AI prowess redefining business niches
As Chinese startups go abroad, they are reshaping how artificial intelligence is built and deployed in multiple domains
Their prospectuses also revealed a strategic divergence. One route, exemplified by Zhipu AI, focuses on building foundational models and selling infrastructure-level capabilities to enterprises and governments. The other, taken by MiniMax, leans toward consumer-facing applications, from voice and video generation to creative tools.
Zhipu's overseas expansion remains in its early stages. As of the first half of 2025, overseas revenue accounted for 11.6 percent of its total, with Southeast Asia contributing the bulk — around 17.9 million yuan ($2.5 million). MiniMax, by contrast, has prioritized global user acquisition from the outset, embedding itself in creative, media and customer-service workflows across continents.
Yet both paths reflect a common reality: China's AI firms are no longer peripheral players in global innovation.

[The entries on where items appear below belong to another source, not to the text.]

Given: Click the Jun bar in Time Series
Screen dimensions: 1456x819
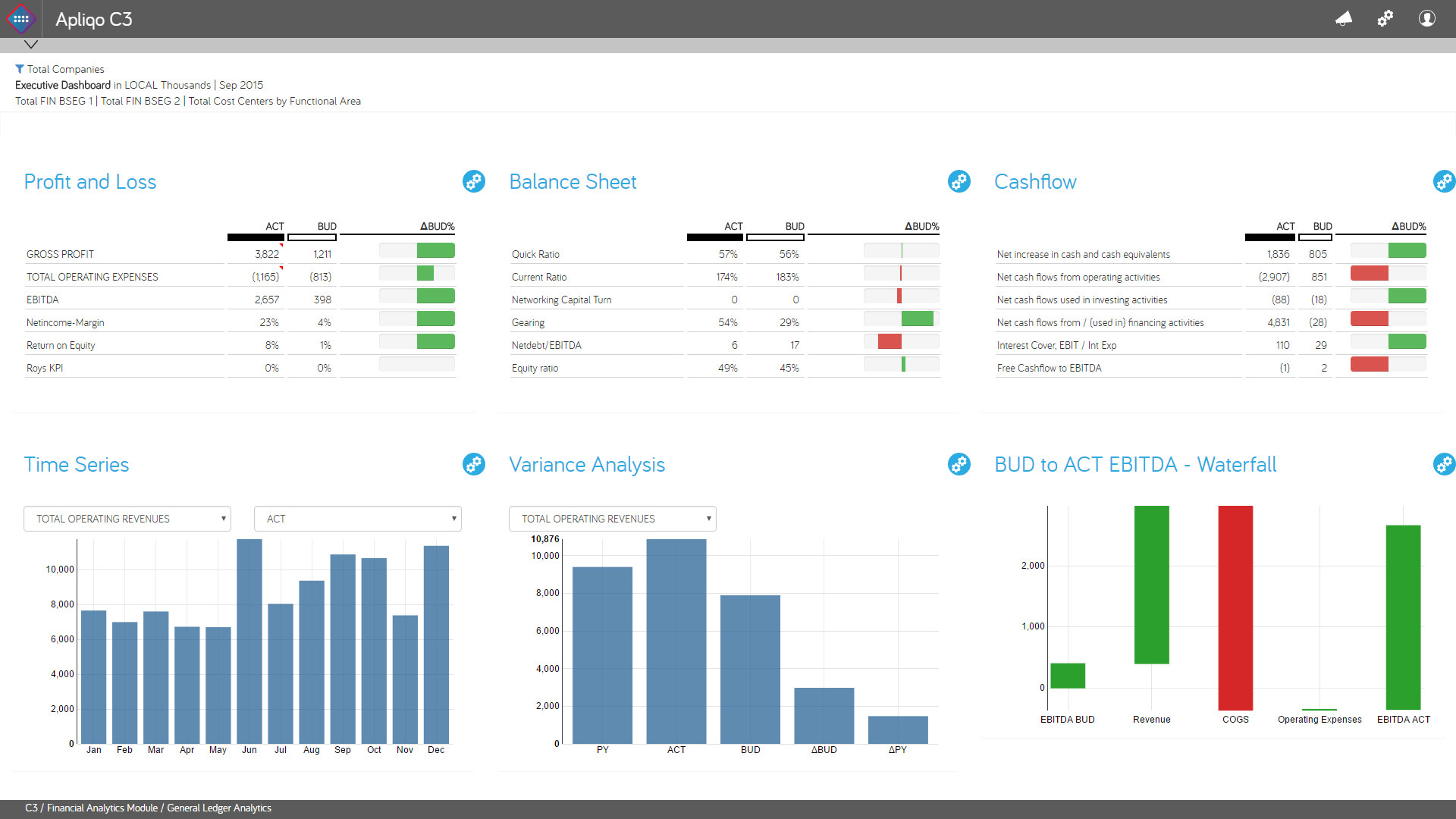Looking at the screenshot, I should pos(249,641).
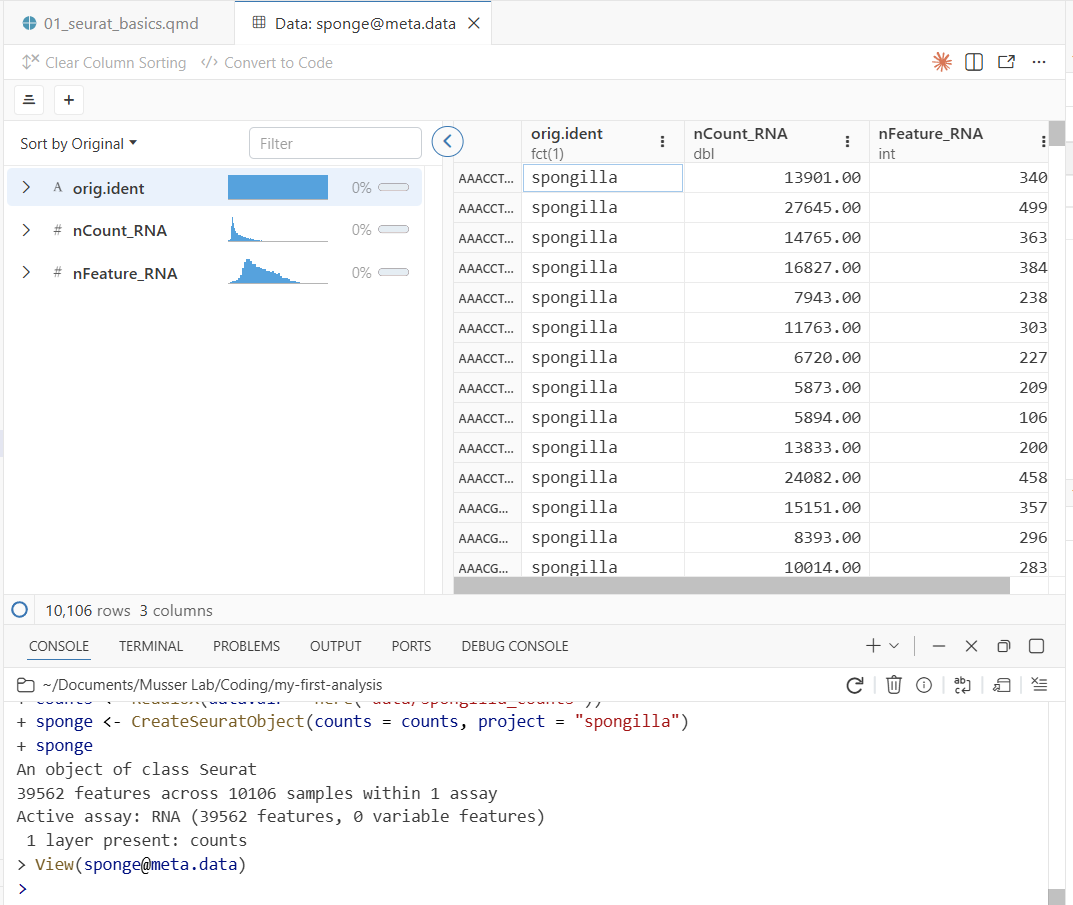
Task: Restart the R console session
Action: (854, 685)
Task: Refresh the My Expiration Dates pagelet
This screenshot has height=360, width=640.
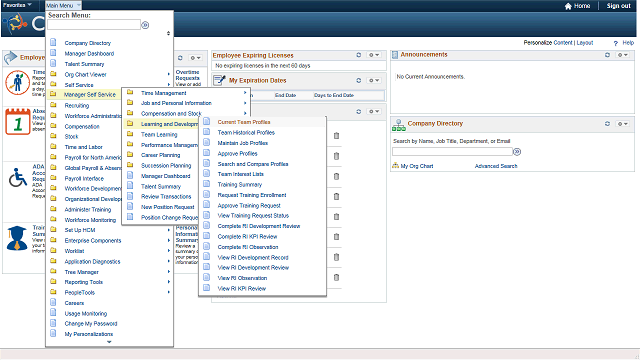Action: point(358,80)
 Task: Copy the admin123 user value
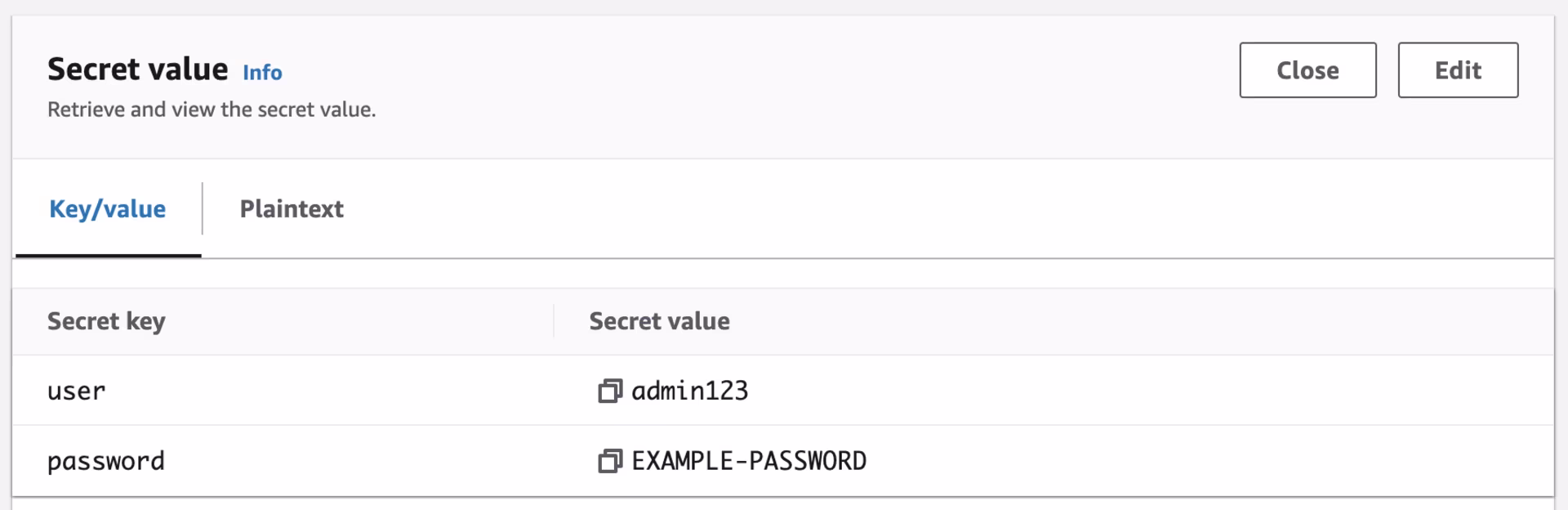609,391
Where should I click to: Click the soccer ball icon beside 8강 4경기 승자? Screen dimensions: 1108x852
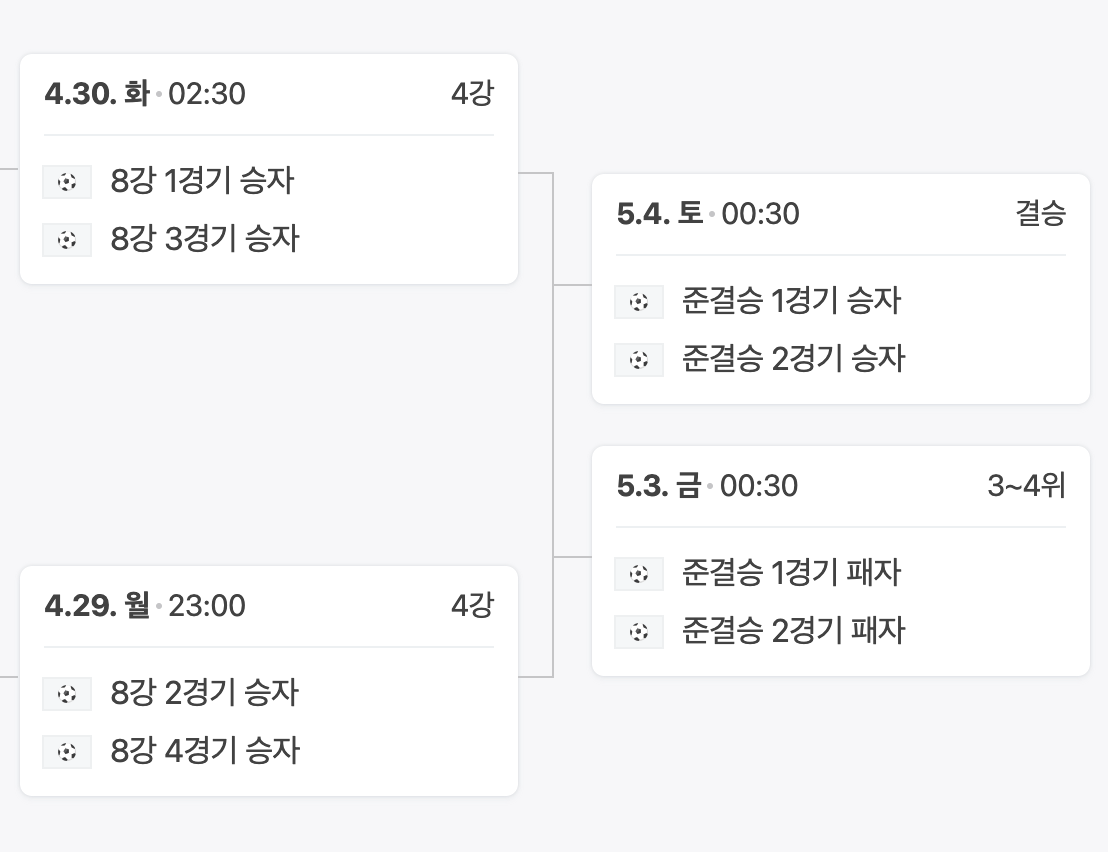[x=67, y=752]
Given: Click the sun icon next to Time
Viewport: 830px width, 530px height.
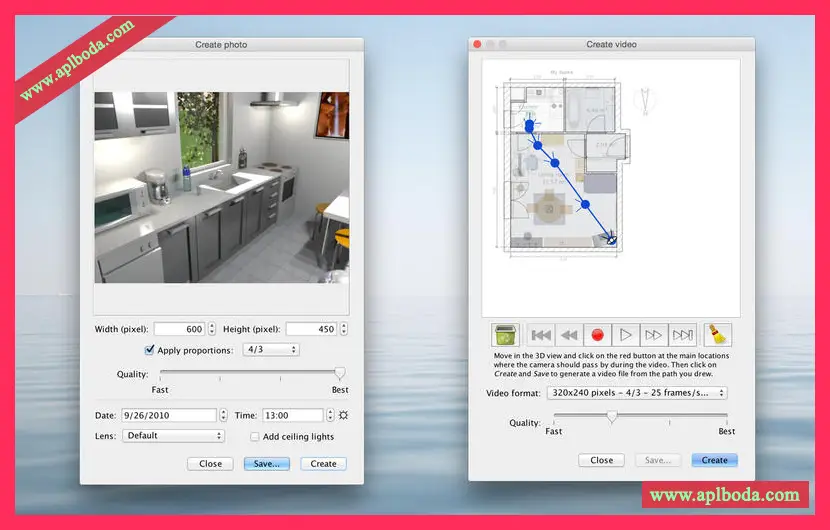Looking at the screenshot, I should [343, 415].
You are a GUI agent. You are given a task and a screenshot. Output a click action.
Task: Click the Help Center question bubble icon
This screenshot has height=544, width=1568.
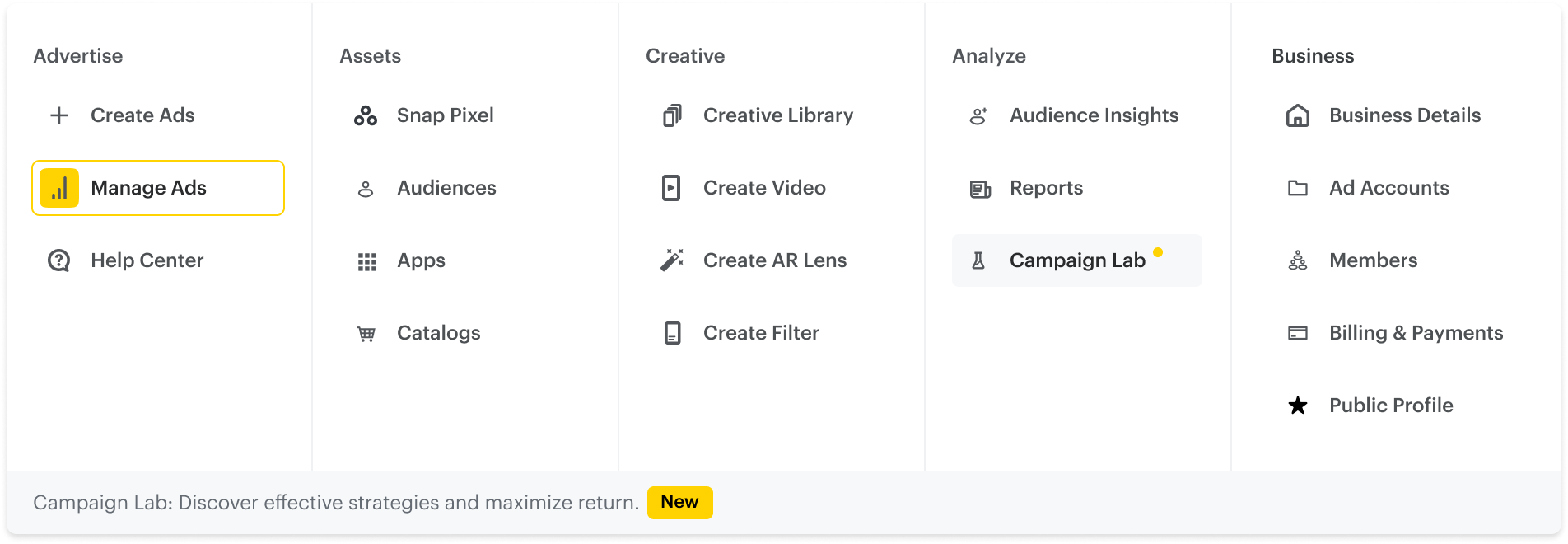(59, 260)
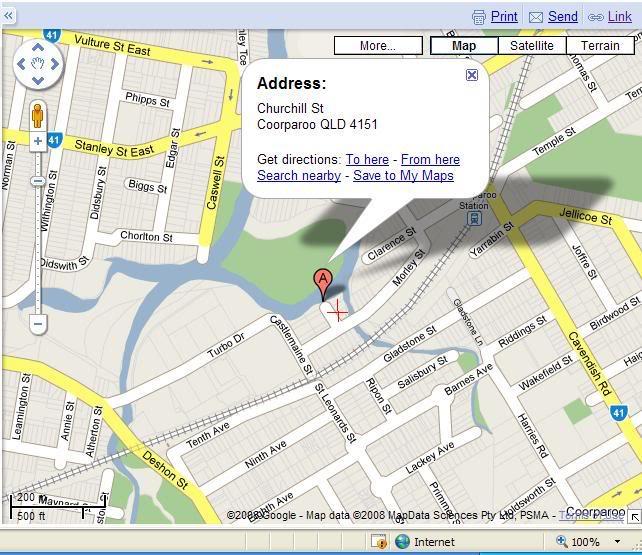
Task: Collapse the side panel with double-chevron icon
Action: [8, 16]
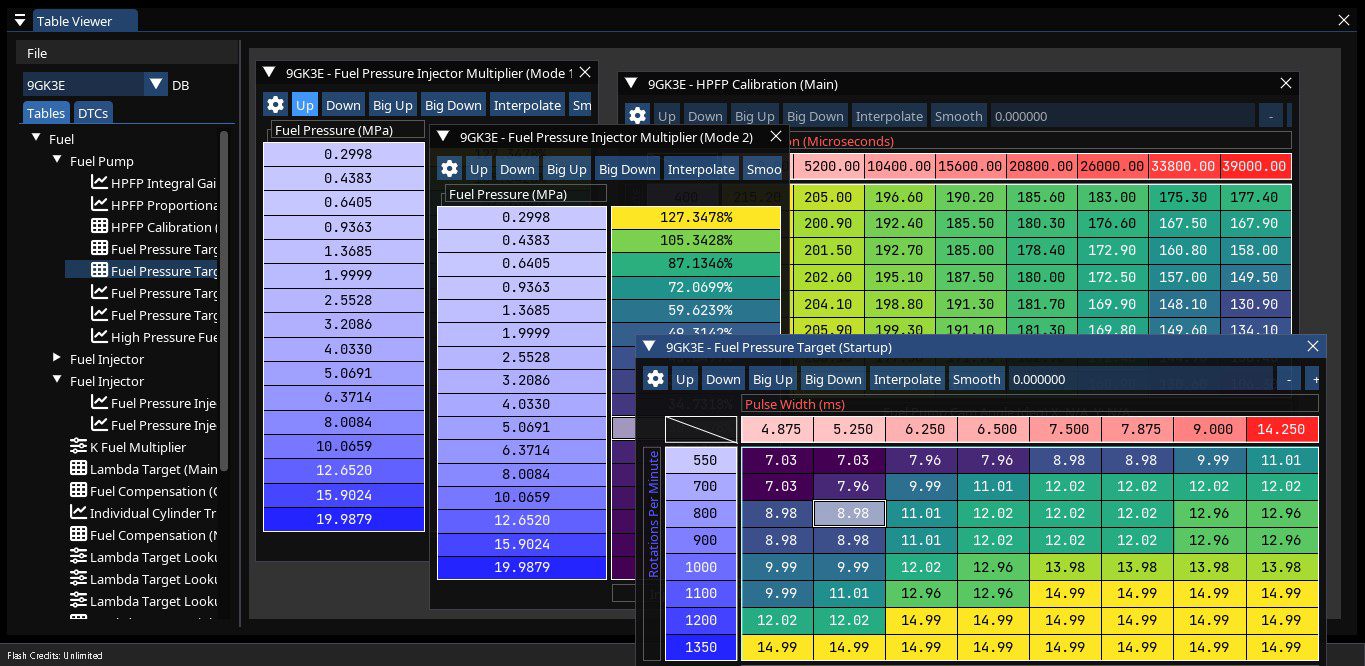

They are becoming structural contributors.
One of the clearest signals of that shift lies in open-source AI. According to a joint report by Massachusetts Institute of Technology and Hugging Face, Chinese-developed open-source large language models accounted for 17.1 percent of global downloads over the past year, surpassing the United States' 15.8 percent for the first time.
Models such as DeepSeek's V3 and Moonshot AI's Kimi K2 have driven a surge in adoption, together representing nearly 30 percent of global usage of open-source large language models last year, the report said.
Wei Kai, head of the artificial intelligence research institute at the China Academy of Information and Communications Technology, said the data reflected "a systemic upgrade in China's overall AI capabilities".
"This is not a single breakthrough," Wei said. "It is the result of sustained investment, open ecosystems and the ability to integrate models with real-world scenarios at scale."
China's emphasis on open source is not accidental. More than 30 million open-source projects have been incubated nationwide, spanning chips, frameworks and applications. The country now counts over 9.4 million software developers, with open-source contributors ranking second globally.
PwC estimates that AI could add up to $7 trillion to China's GDP by 2030. Market consultancy CCID projects China's AI industry will grow from 398.5 billion yuan in 2025 to more than 1.7 trillion yuan by 2035.
If software is one pillar of China's AI export push, robotics is rapidly becoming another. At the Consumer Electronics Show in Las Vegas in 2026, the presence of Chinese companies is set to undergo a structural shift.